Benchmarking Intel vs. ARM (Graviton) for Splitting, Compressing, Hashing, and Encrypting Data

December 12, 2022 · 9 min read

Founder and CEO

Heat map with data

This article benchmarks the performance of the compute-intensive components found in modern backup applications on Intel and ARM (Graviton) architectures. The results around performance and cost-efficiency are illuminating as we expected most of third-party hashing and encryption libraries to be primarily optimized for Intel and not ARM.

Why we care

To improve security and efficiency (storage used, network transfers) as well as to reduce cost, Corso, our free open-source backup tool for Microsoft 365, uses encryption and deduplication under the hood. From a security perspective, this ensures that no third party, including your cloud provider, can ever read your data. From an efficiency perspective, no duplicate copies of your data are stored or even transferred to the cloud provider. Therefore, if you accidentally have duplicated files in OneDrive or the same file or email shows up in multiple backups, only one copy of the data will be stored in the cloud and will only be transferred once.

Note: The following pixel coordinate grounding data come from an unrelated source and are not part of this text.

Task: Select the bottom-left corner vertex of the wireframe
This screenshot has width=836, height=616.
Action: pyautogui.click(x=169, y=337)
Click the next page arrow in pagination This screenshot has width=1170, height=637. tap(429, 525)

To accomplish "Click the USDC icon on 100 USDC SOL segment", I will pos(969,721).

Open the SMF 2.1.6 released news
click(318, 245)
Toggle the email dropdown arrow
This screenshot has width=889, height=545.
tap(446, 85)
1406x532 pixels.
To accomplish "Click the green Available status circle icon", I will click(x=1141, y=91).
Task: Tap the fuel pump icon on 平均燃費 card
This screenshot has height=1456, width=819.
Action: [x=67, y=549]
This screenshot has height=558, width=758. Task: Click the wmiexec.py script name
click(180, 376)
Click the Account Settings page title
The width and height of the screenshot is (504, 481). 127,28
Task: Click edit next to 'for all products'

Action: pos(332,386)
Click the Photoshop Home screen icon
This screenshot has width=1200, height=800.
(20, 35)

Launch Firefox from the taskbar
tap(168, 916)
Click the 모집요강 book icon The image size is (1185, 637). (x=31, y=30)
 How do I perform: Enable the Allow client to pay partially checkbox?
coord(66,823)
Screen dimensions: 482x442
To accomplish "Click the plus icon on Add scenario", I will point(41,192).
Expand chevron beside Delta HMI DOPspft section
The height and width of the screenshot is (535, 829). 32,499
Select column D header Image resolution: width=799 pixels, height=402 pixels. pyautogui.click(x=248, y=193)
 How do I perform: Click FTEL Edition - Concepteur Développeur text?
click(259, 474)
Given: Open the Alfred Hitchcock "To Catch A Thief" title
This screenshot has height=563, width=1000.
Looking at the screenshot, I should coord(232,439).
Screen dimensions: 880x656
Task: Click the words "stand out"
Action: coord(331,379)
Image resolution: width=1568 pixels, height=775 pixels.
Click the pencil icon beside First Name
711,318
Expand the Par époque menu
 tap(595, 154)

However, given the large amounts of data that Corso might transfer, we wanted to look at both performance and cost-efficiency of running Corso on ARM (Graviton) vs. Intel and the results are quite striking!

The takeaways from the benchmarking include:

Overall, ARM outperforms Intel for data-intensive tasks required by backup applications and the difference can be as high as 350%.
ARM is a much better fit for data-intensive processing that can be parallelized than for single-thread workloads
The lower cost of ARM further amplify its advantages if you are focused of delivering more throughput for every dollar spent
While ARM might not be ideal for some parts of the data-intensive deduplication pipeline, the overall win is higher

While our benchmarking is extremely suggestive about the efficiency of ARM for these specific tasks, if compute time is a significant part of your spend we encourage you to do your own benchmarking. If you get different results we’d love to hear about it! Join our Discord to continue the conversation

Experimental setup

To ensure that our results would be as comparable as possible, we picked an Intel and ARM VM running in AWS in us-east-1. These are the configurations of the systems:

Architecture	AWS Instance Type	vCPUs	Memory (GiB)	Cost ($/hour)
Intel	m6i.xlarge	4	16	$0.192
ARM	m6g.xlarge	4	16	$0.154

Experiment

In Corso, we use Kopia as our data processing engine. It first split the data to divide larger files into smaller chunks for efficient deduplication. That split data is then deduplicated through the use of cryptographically strong hashing algorithms, compressed, and then encrypted.

Based on this data pipeline, we split our measurements into 5 different parts to microbenchmark the different parts of the above process. For each of the below microbenchmarks, we also varied internal benchmark parallelism between 1, 4, and 8 parallel goroutines.

Splitting: Buzhash vs. Rabin-Karp algorithms
Compression: Different variants of deflate, S2, lz4, zstd, gzip, and pgzip
Hashing: Different BLAKE and HMAC-SHA variants
Encryption: AES256-GCM and ChaCha20-Poly1305
Hashing + Encryption: Combination of the above Encryption and Hashing algorithms

ARM vs. Intel performance results

Given the large number of results collected (there are 372 distinct performance data points!), we will only be presenting a subset of the results collected for the splitting, compression, and combined hashing and encryption microbenchmarks.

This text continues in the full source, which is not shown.